Only reproduce the lines from the line containing "Given: Collapse the Northwind database node" onward, exactly, through the final line of the data below.

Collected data
####

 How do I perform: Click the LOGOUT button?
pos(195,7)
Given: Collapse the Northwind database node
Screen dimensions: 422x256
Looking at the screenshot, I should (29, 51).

####

- [Task solution]:
Given: Collapse the Northwind database node
Screen dimensions: 422x256
Looking at the screenshot, I should (29, 51).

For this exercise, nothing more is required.